He returns to Brest having sailed 26,000 miles around the world in 73 days - 20 days inside the old record - saying he is not interested in the "glamorous" part of what he does. "What counts, above all, is what my family and close friends think. The rest, like image and recognition, won't govern my life."

The doyen of French sailing journalists, Patrick Chapuis, said in Brest last night: "The French public finds it difficult to understand, to put in context. But what he has done, I think it is fantastic. I have read again everything from Joshua Slocum [the first man to sail around the world single-handedly] to the present day and nothing is as important."

Quite why the coast of Brittany produces people with a passion for undertaking crazy exploits in the wildest part of the planet - much as the Welsh valleys churn out fly-halves - is a mystery. But one of the most enigmatic of them, Joyon, has quietly been putting together a display of dogged determination that has put him in the history books.

Joyon has not just beaten the previous record for sailing non-stop on his own around the world, the 93 days, 3hr 57min 32sec set by his compatriot Michel Desjoyeaux when beating Ellen MacArthur to win the Vendée Globe Race in 2001. He has eclipsed that and all previous efforts, knocking nearly three weeks off the target, or 20 per cent, and has set a time which, not many years ago, would have seen him lift the Jules Verne Trophy for being the fastest of all time.

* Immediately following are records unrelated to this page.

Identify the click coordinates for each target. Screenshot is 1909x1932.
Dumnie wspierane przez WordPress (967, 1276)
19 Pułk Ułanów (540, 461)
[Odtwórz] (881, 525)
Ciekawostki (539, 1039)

The original Jules Verne target was 80 days and was eventually achieved by another Frenchman, Bruno Peyron. It was then won by the Kiwi-British pairing of sir Peter Blake and Sir Robin Knox-Johnston whose 74-day time with six other crew members has been beaten by Joyon on his own in a boat the same size.

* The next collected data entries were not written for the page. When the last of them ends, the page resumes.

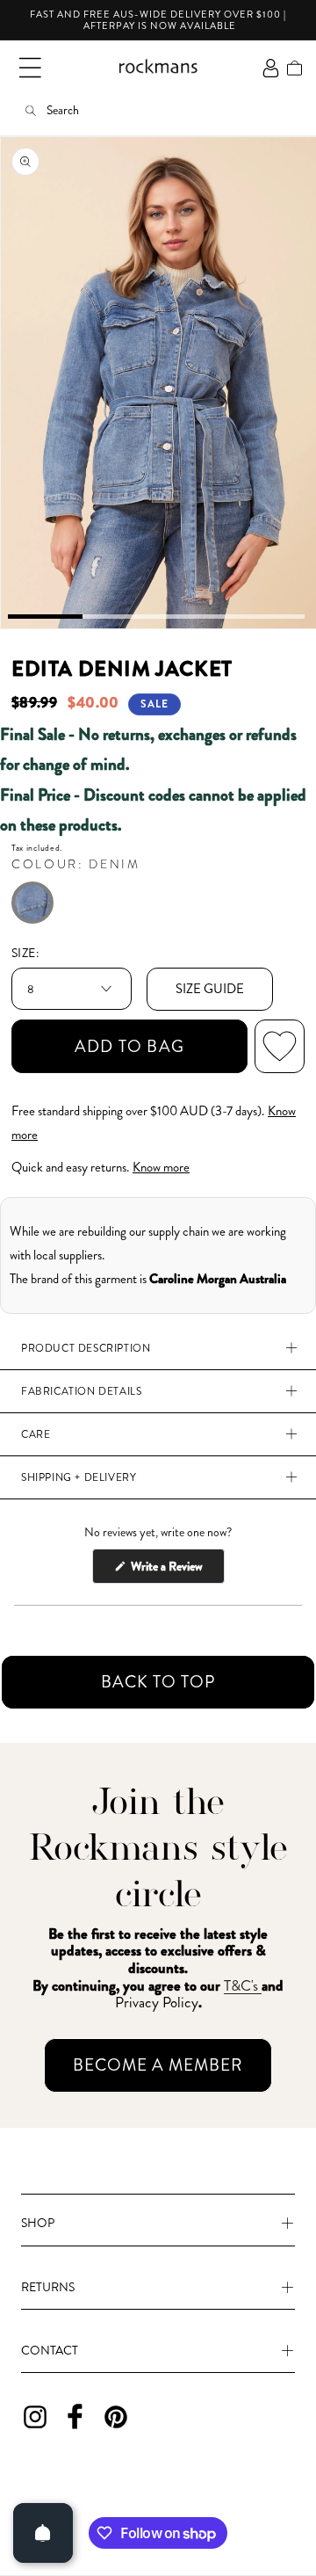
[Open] (43, 2533)
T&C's (243, 1985)
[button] (30, 67)
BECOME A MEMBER (158, 2065)
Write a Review (176, 1570)
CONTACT (49, 2350)
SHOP (37, 2222)
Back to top (158, 1682)
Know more (161, 1167)
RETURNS (48, 2287)
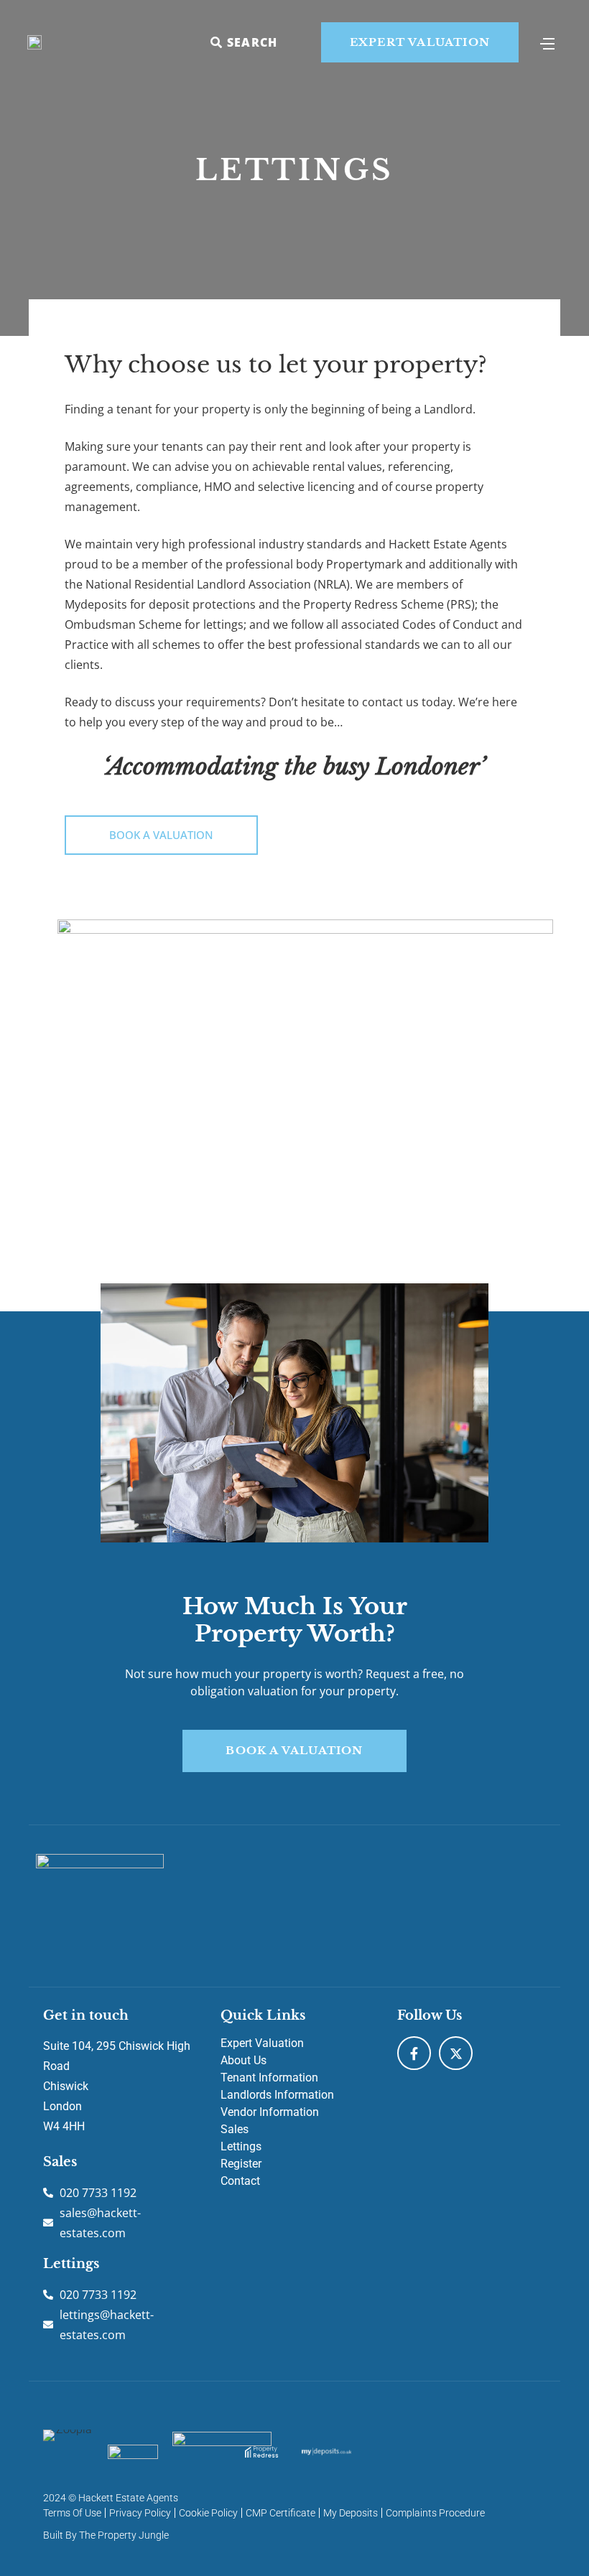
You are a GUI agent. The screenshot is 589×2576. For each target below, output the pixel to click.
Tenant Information (269, 2077)
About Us (243, 2060)
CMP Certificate (280, 2513)
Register (241, 2163)
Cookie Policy (208, 2513)
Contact (240, 2181)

And all of this on a shoe-string. Having seen his previous sponsor Banque Populaire pull the plug, Joyon pressed on. His boat is the same 90-foot trimaran that Olivier de Kersauson used to lower the Jules Verne bar to 71 days in 1997. In a rental deal, Joyon has paid just €460,000 (£315,000) to achieve his dream, which is about a 10th of what Britain's Tracy Edwards planned to spend to do the same thing in her 110-foot catamaran before deciding that a world record attempt was not terribly compelling. The Frenchman found a sponsor called Idec, a small construction company in central France, but could not even afford a new mainsail, so has used De Kersauson's from 1997 and set off.

Not only that; he insisted that he did not want any outside assistance in the form of weather routing analysis saying: "It would have less value if I had a team ashore." He does have a small shore team, which doubles up in his communications office. One of them, Jocelyn Bleriot, whose grandfather's uncle was the pioneer aviator, says he has known Joyon for some time, but, even with his friends, he can be very distant.

The 47-year-old Joyon is one of that inner circle of ocean racers which bases itself in western Brittany. His home is in Locmariaquer on the Gulf of Morbihan, where he lives with his wife Virginie and two children of 11 and five.

Some say he is "cool as ice" and even among that group, which constantly treads the dividing line between stubbornly self-sufficient and stupidly self-confident, he is regarded as one of the few that could tackle the dangers of handling such a powerful racing yacht for so long on his own.

This was his first foray into the wilds of the Southern Ocean and he has come through. "His navigation was flawless and the pace was as impressive as if he had a full crew with him," says his vastly experienced rival and friend, Franck Cammas.

He has had a relatively trouble-free run, apart from having to climb the 100-foot mast once in the Pacific to mend the head of that old mainsail and fixing a damaged dagger board with resin. He has also sailed the final 2,000 miles with a small hole in the port float and has a highly suspect recipe for fixing dodgy electrical components. "I boil some water, plunge the offending piece into it and then let it dry. One of two things happens. It works again because the salt has been dissolved away or it's definitely dead."

Maybe the man has a sense of humour. But, while the joke book could be one of the shortest in history, the epic he has just delivered to an unsuspecting world adds hugely to previous feats such as winning the 2000 Singlehanded Transatlantic Race from Plymouth to Newport, Rhode Island, in the 60-foot trimaran Eure et Loire and then, in the same boat the next year, setting both a Round the Isle of Wight race record and then going on to win the Fastnet Race. "It is some achievement," says Bleriot, as would have his great-great uncle.

There will undoubtedly be television coverage of Joyon's arrival in France today and he has ensured that it will be in daylight. Not because he wants to be sure of the publicity but because the entry to the harbour at Brest, ensnared by rocks, can be tricky so he has decided, even if it means waiting for a while, to delay that.

There will also be many on the dockside to greet him but anyone expecting an expansive Joyon is likely to be disappointed.

"It's a bit of a delicate issue," says Didier Piron, a journalist for L'Équipe, the French sports daily. "He has always done things for himself, not for publicity. He has kept his life at sea to himself and has never been interested in communication. All attempts to talk to him on the way round have been cut very short. That is why the French public has not really been aware of what he has been doing. Even on arrival I expect he'll do only what he has to for the media and will keep it to the minimum."